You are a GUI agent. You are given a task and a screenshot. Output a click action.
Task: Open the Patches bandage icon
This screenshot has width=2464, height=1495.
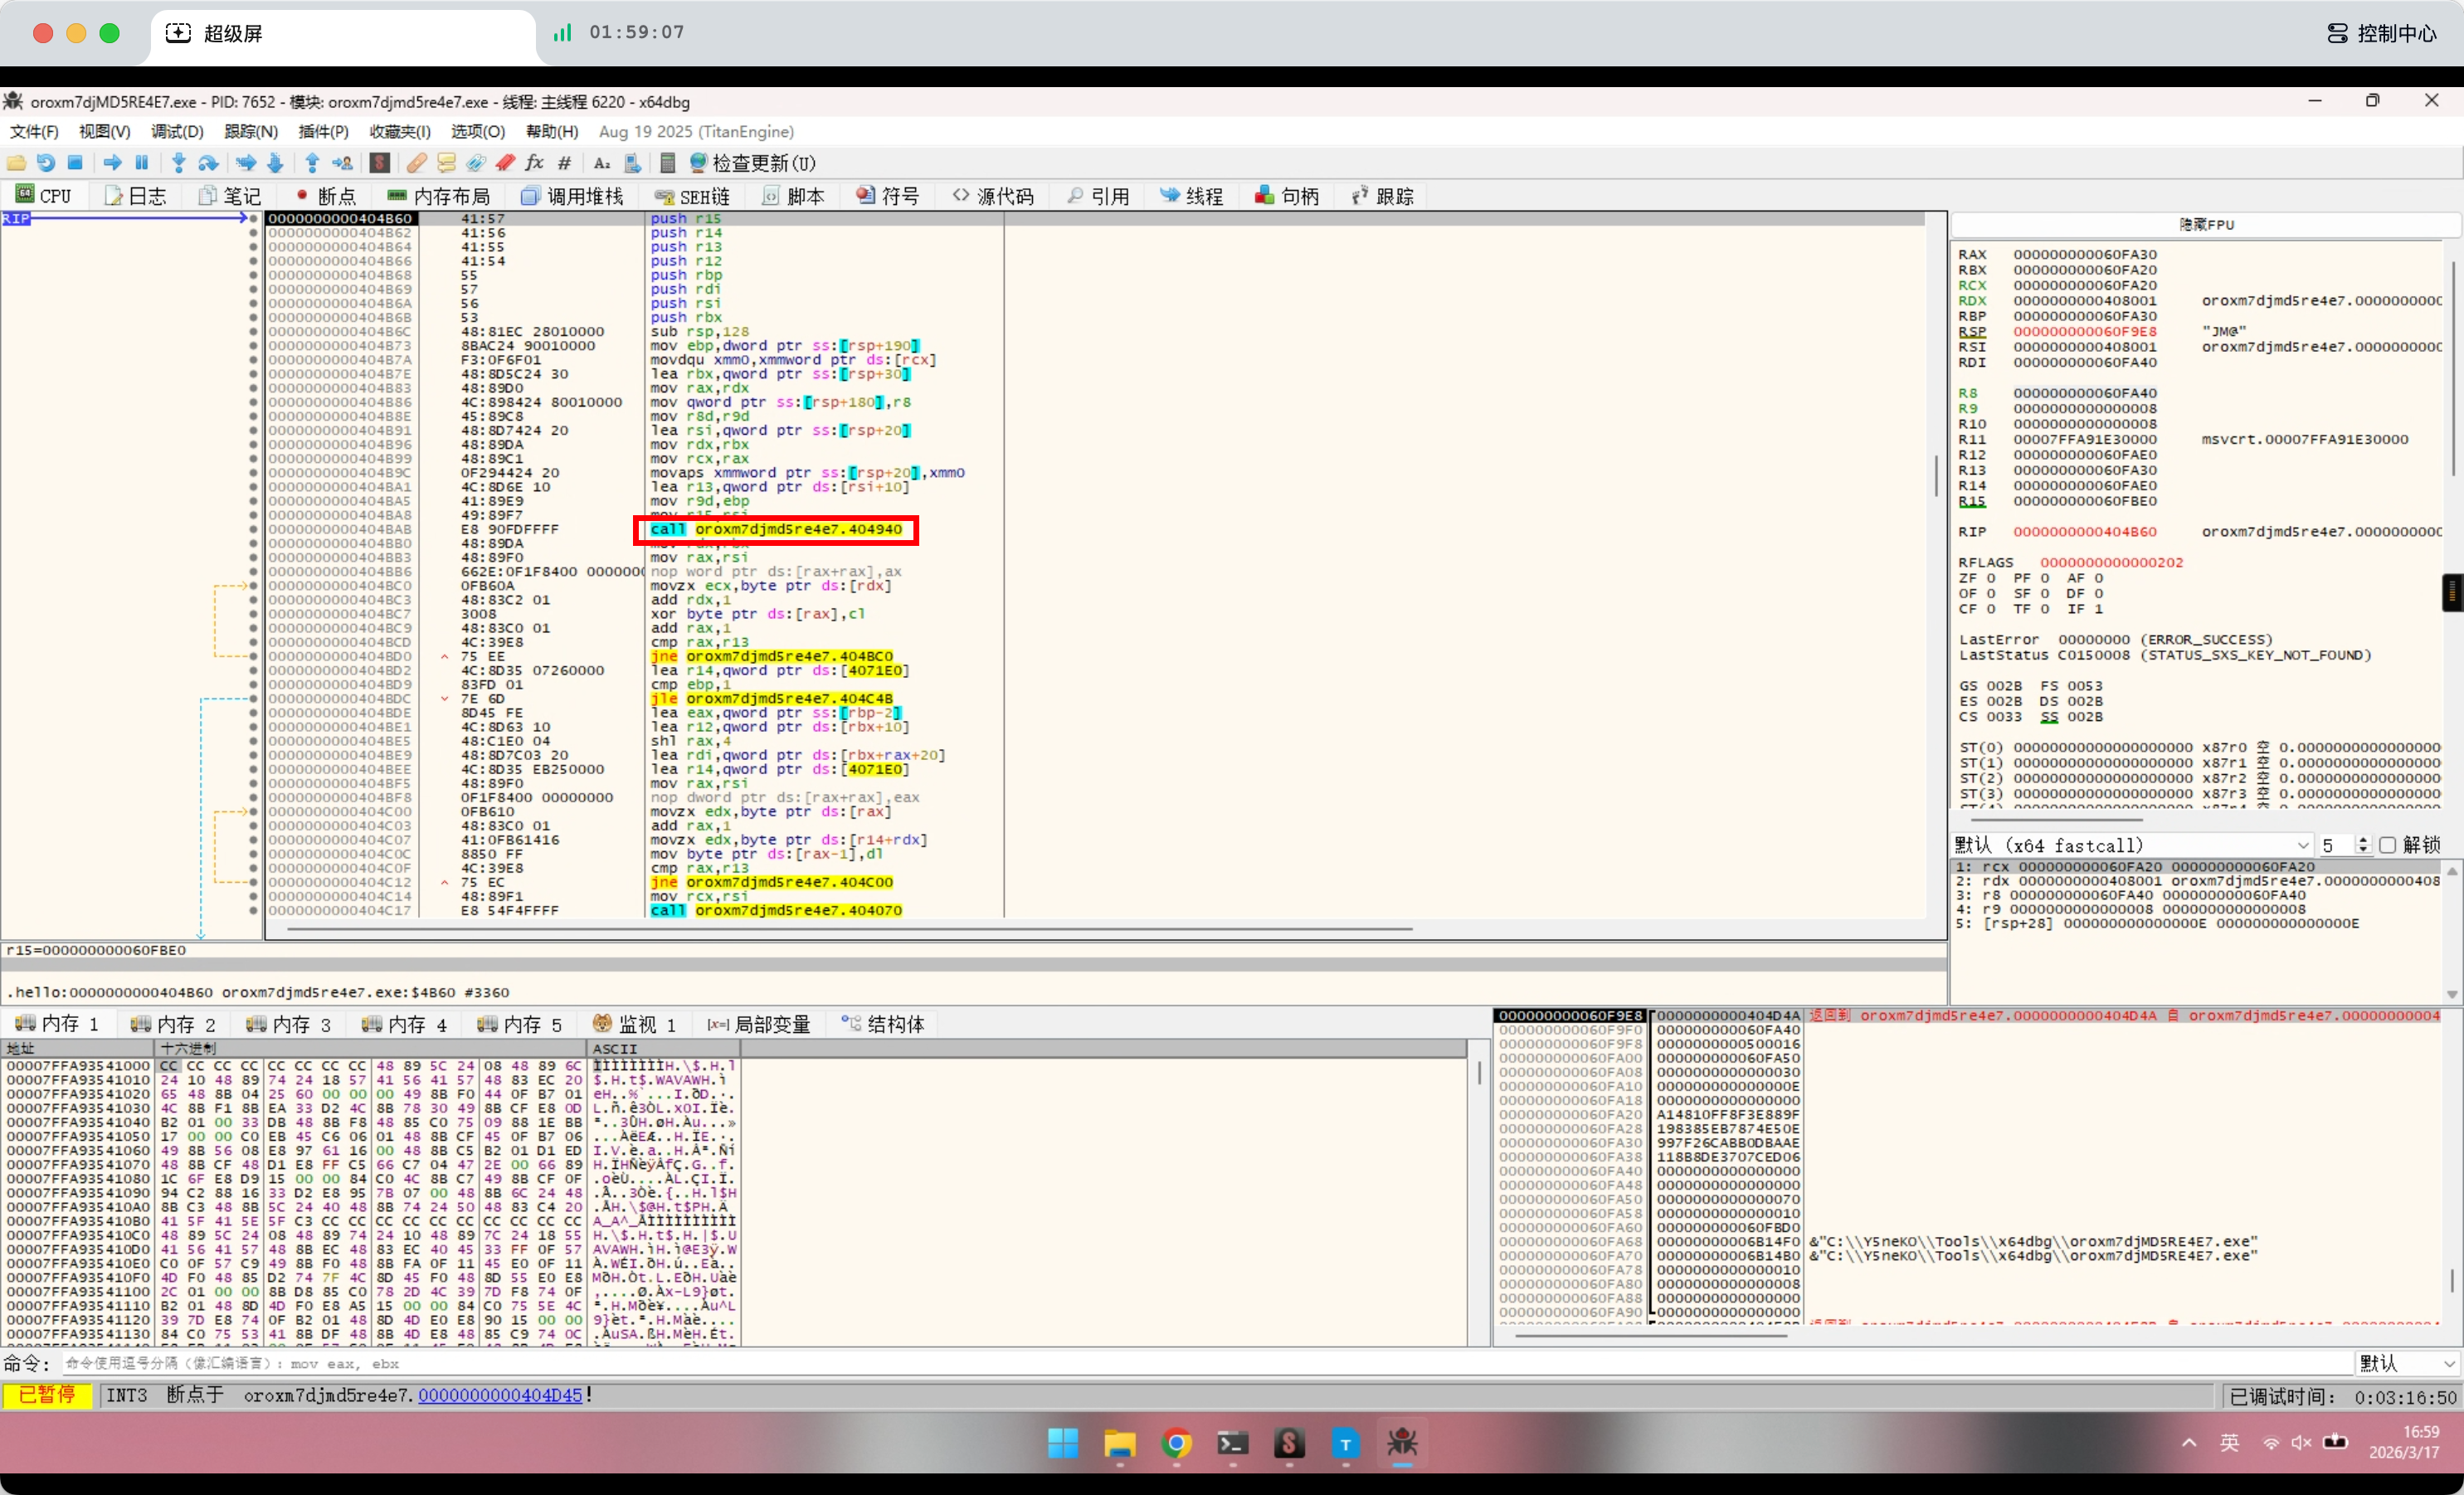coord(417,163)
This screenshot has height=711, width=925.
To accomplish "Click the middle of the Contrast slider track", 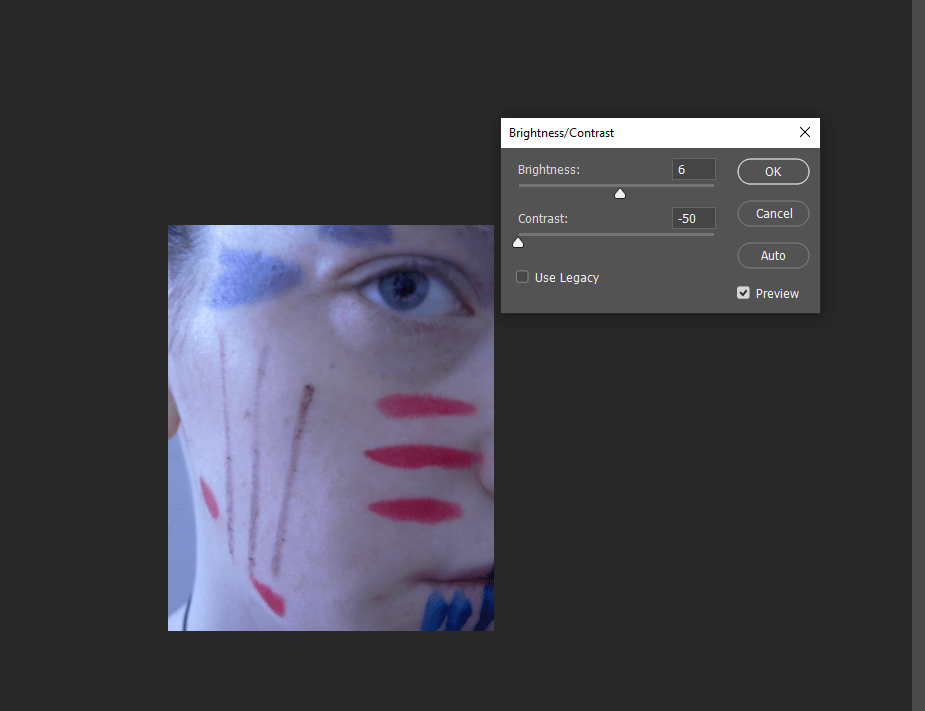I will pyautogui.click(x=616, y=234).
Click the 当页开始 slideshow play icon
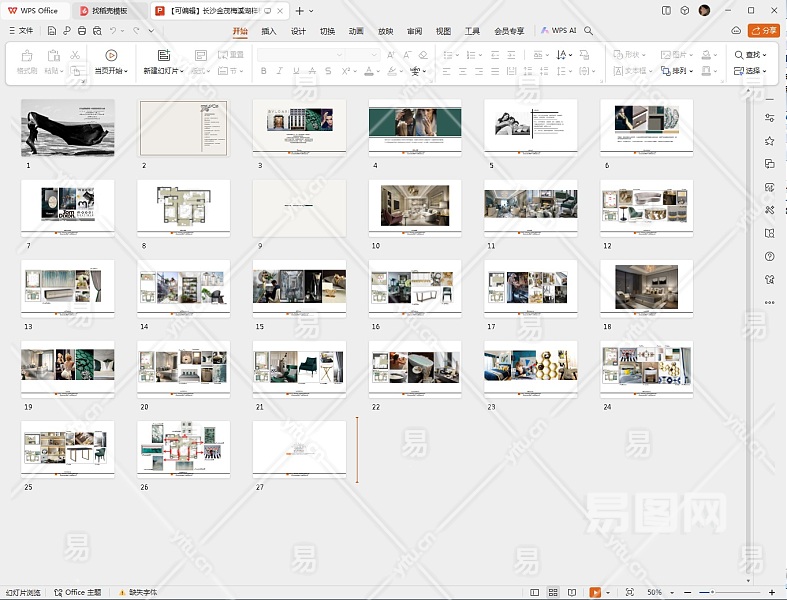This screenshot has width=787, height=600. tap(111, 55)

-------------------------

> _Instruction_: Pull out every line of the data above that contains the string "icon". Case counts.

> _Full output_:
Task: Open the Patches bandage icon
Click the 当页开始 slideshow play icon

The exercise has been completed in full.